■ **Exercise task A**: From the article on Rosh Hashanah foods, copy the passage starting with "The practice of" and going on through "and Yom Kippur.".
■ **Exercise task B**:
Answer these questions using the article on Rosh Hashanah foods:
(i) Which of the special holiday foods does it call the best known?
(ii) Who gave advice on judging a person's prospects for the coming year by watching a lamp's light?
(iii) What reasons does Rashi suggest for the choice of the particular plants?

BEGIN Quoted text

This article originally appeared in the Jewish Free Press, Calgary

A Clash of Symbols*

Years ago I was approached by a newspaper food columnist who wanted to a feature about Rosh Hashanah recipes. I evaded the request with a general observation that the Jewish New Year is not really about eating. Unlike Passover that is defined so decisively by the obligation to eat unleavened bread and by the ritual foods eaten at the seder, and even unlike the fried dishes that recall the miracle of the Hanukkah oil, the High Holy days are observed mostly in the synagogue where the community turns its thoughts to themes of divine judgment, forgiveness and repentance.

Now this reply seemed satisfactory to me—until we got seriously into the household festival preparations. These involved procuring a variety of unusual edible items that were to be incorporated into the meals. The best known of them are apples and honey, and pomegranates. For most traditionally observant Jews, these and several other special foods are conveniently listed in the holiday prayer books along with the verbal declarations that should be recited with each one.

In many households it is customary to set aside a few minutes for a debate about the correct sequence of the foods, how their blessings may or may not be affected by the more inclusive “hamotsi” blessing over bread, and similar technical issues in Jewish liturgical law.

The practice of eating symbolic foods on Rosh Hashanah is mentioned in the Talmud in a discussion about practices that are supposed to presage the outcomes of future events, such as the biblical directive to anoint a king from a perpetual spring in order to presage an uninterrupted reign. In that connection Rav Ami offered advice on how to determine an individual’s prospects in various endeavours for the coming year by observing the stability of the light cast by a lamp, the rate if a rooster’s growth, or the appearance of one’s reflection during the days between Rosh Hashanah and Yom Kippur.

At this point Abayé concluded: Now that we have established that there is a significance to signs (Rabbinic Hebrew: “siman,” from the Greek “semeion:), it follows that at the beginning of the year a person should take rubia [fenugreek or blackeyed peas], leek and dates.

The Talmud does not provide a reason why these particular plants are specified. Rashi suggests that they are fast-growing, expansive or especially tasty.

END Quoted text
BEGIN Given data

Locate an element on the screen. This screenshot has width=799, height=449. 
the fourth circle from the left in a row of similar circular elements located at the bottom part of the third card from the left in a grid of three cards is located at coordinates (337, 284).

END Given data

■ **Task response A**:
The practice of eating symbolic foods on Rosh Hashanah is mentioned in the Talmud in a discussion about practices that are supposed to presage the outcomes of future events, such as the biblical directive to anoint a king from a perpetual spring in order to presage an uninterrupted reign. In that connection Rav Ami offered advice on how to determine an individual’s prospects in various endeavours for the coming year by observing the stability of the light cast by a lamp, the rate if a rooster’s growth, or the appearance of one’s reflection during the days between Rosh Hashanah and Yom Kippur.

■ **Task response B**:
(i) Apples and honey, and pomegranates.
(ii) Rav Ami.
(iii) They are fast-growing, expansive or especially tasty.